## Information shown
________________

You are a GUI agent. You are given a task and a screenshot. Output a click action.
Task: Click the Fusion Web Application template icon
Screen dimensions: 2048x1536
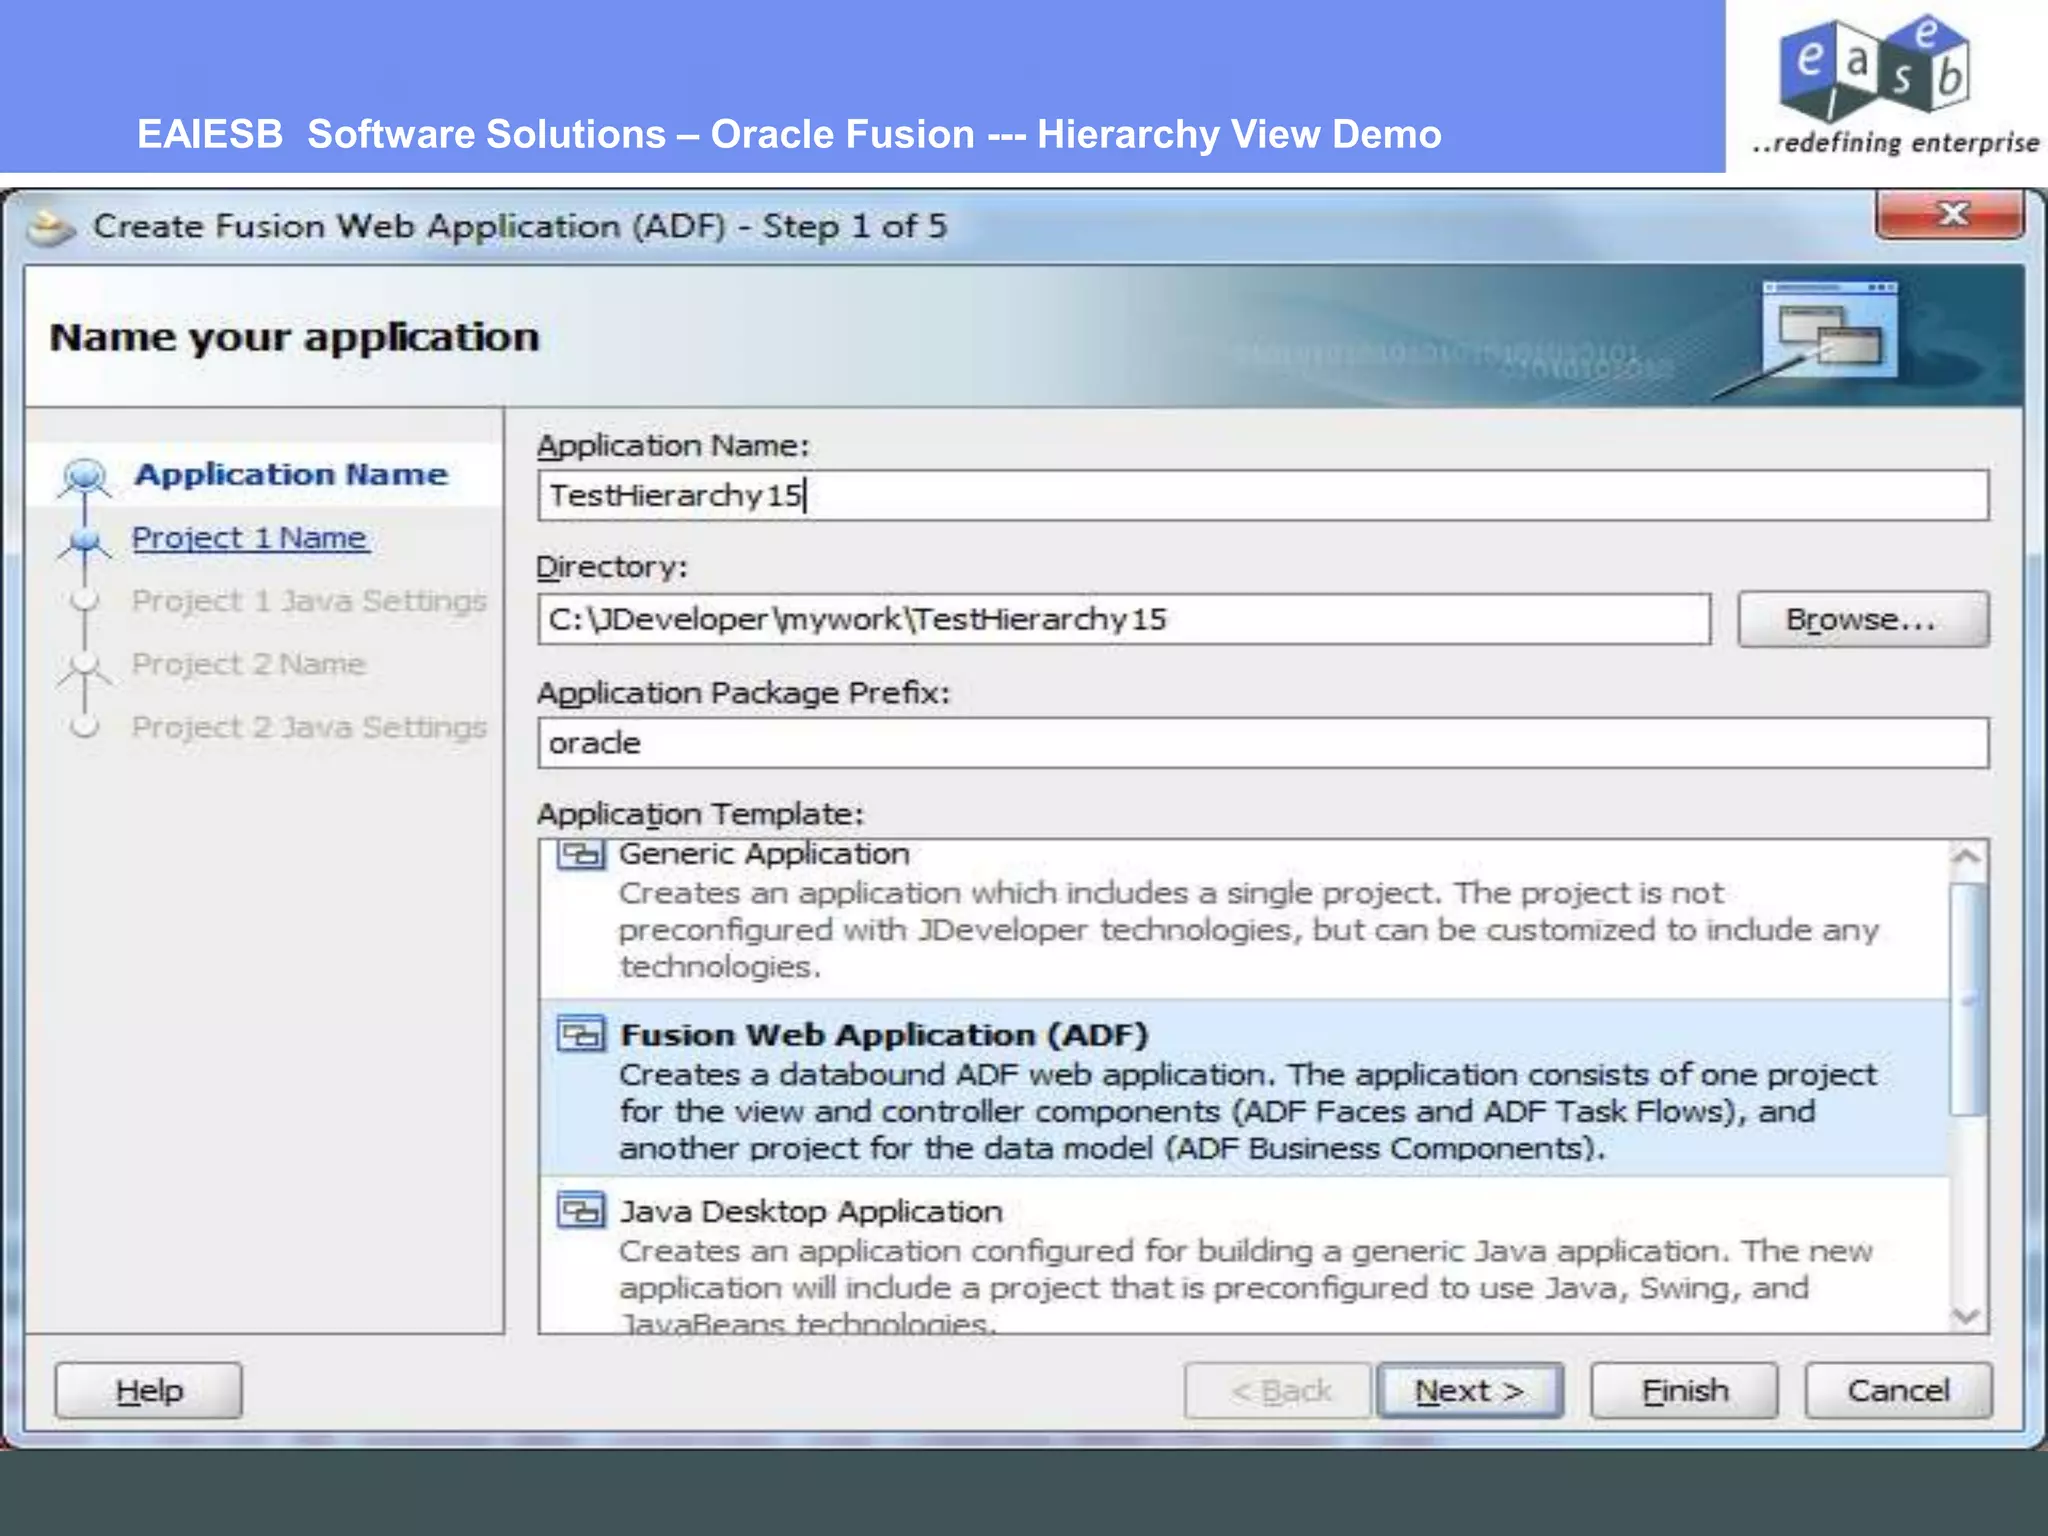pyautogui.click(x=581, y=1034)
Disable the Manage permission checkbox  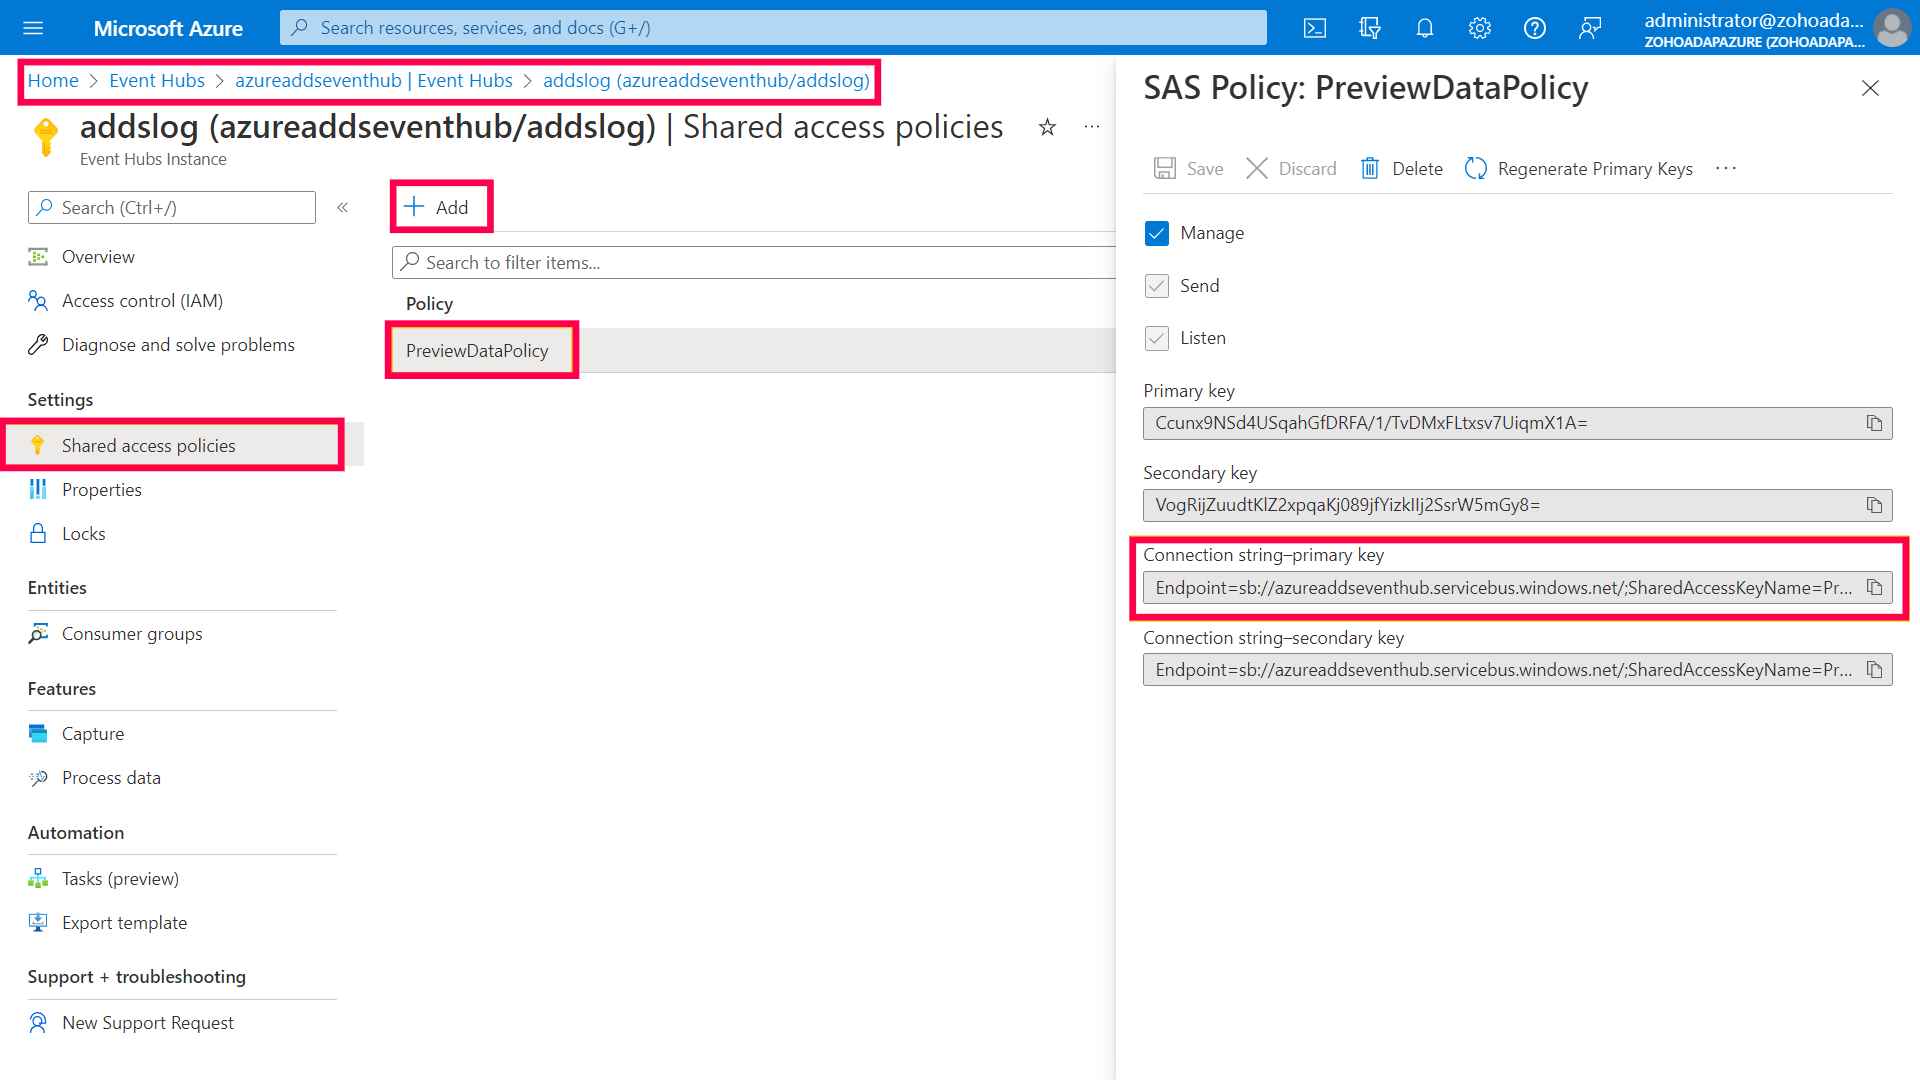pos(1157,233)
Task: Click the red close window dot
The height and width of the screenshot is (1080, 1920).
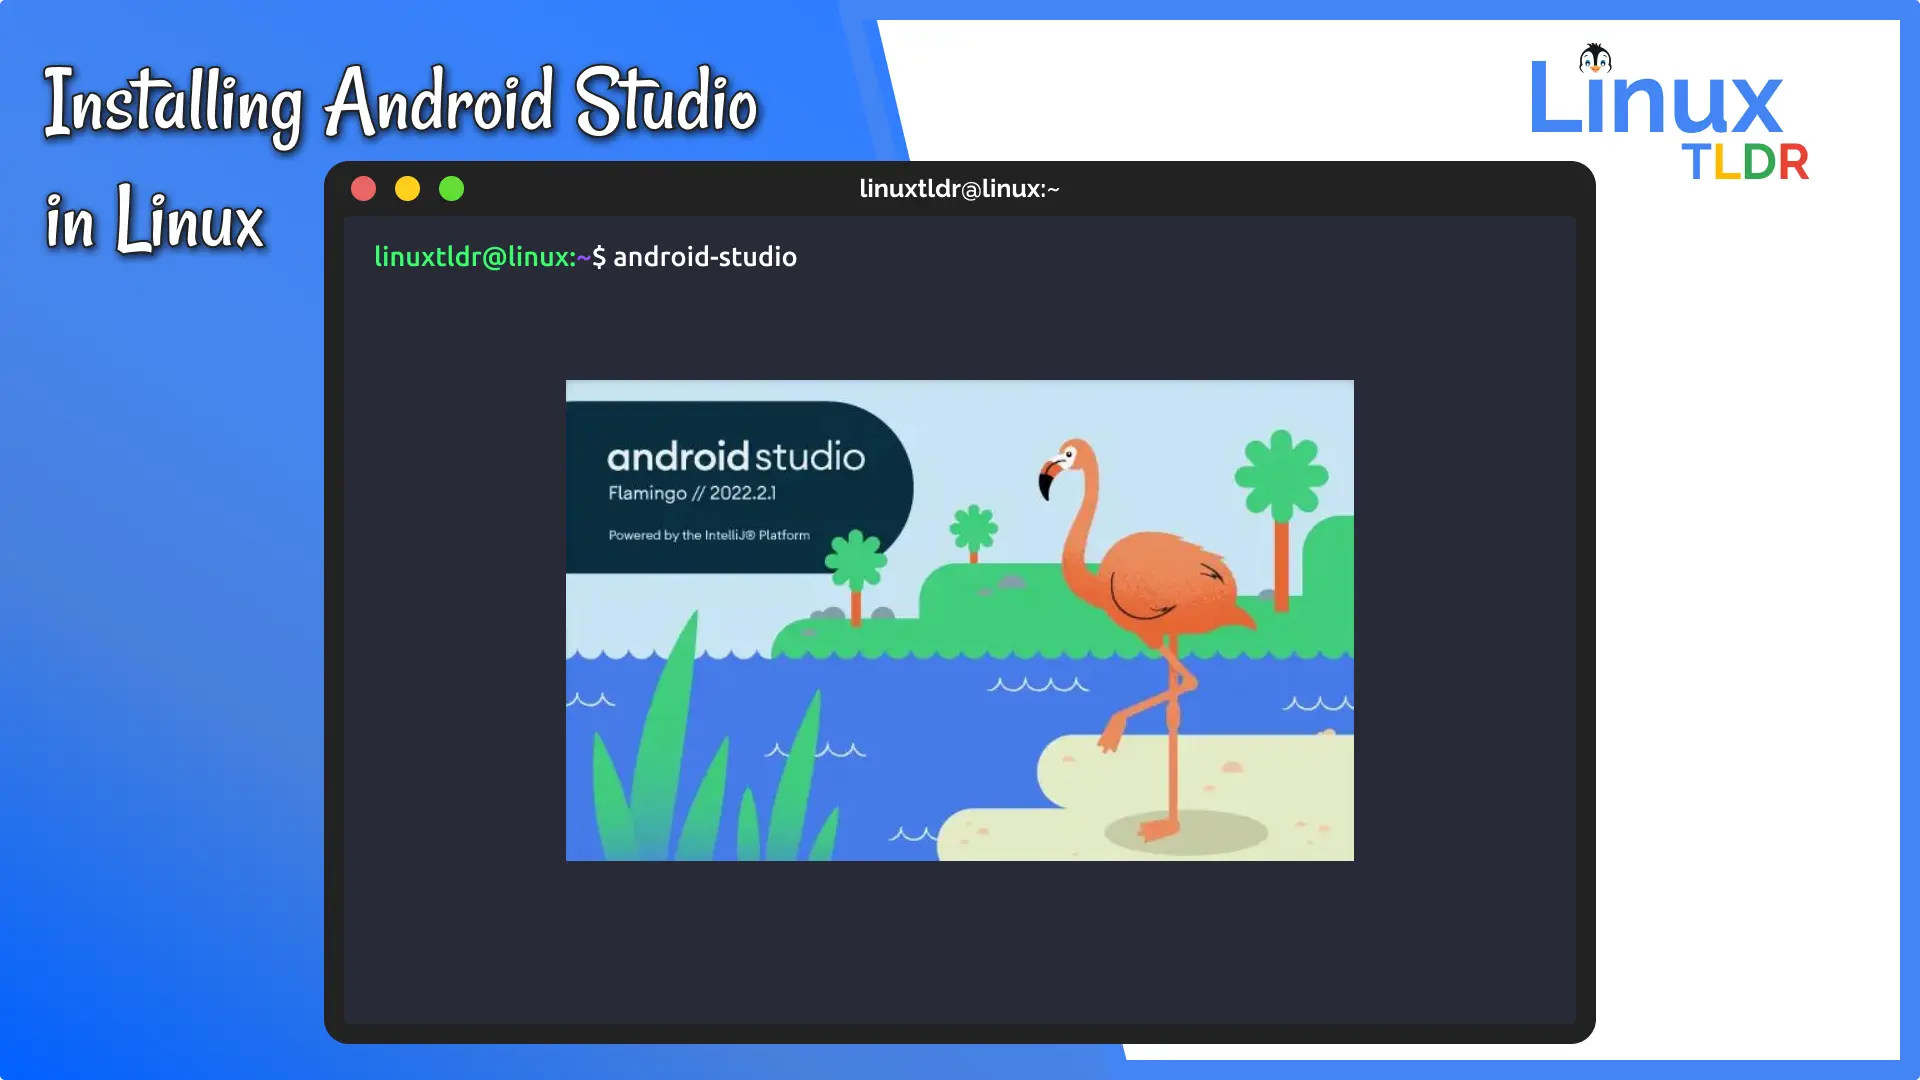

________________

## Work order
From the entries, copy every line in which the string "screenshot" can be found.

## Task solution
You are a GUI agent. You are given a task and a screenshot. Output a click action.
The height and width of the screenshot is (1080, 1920).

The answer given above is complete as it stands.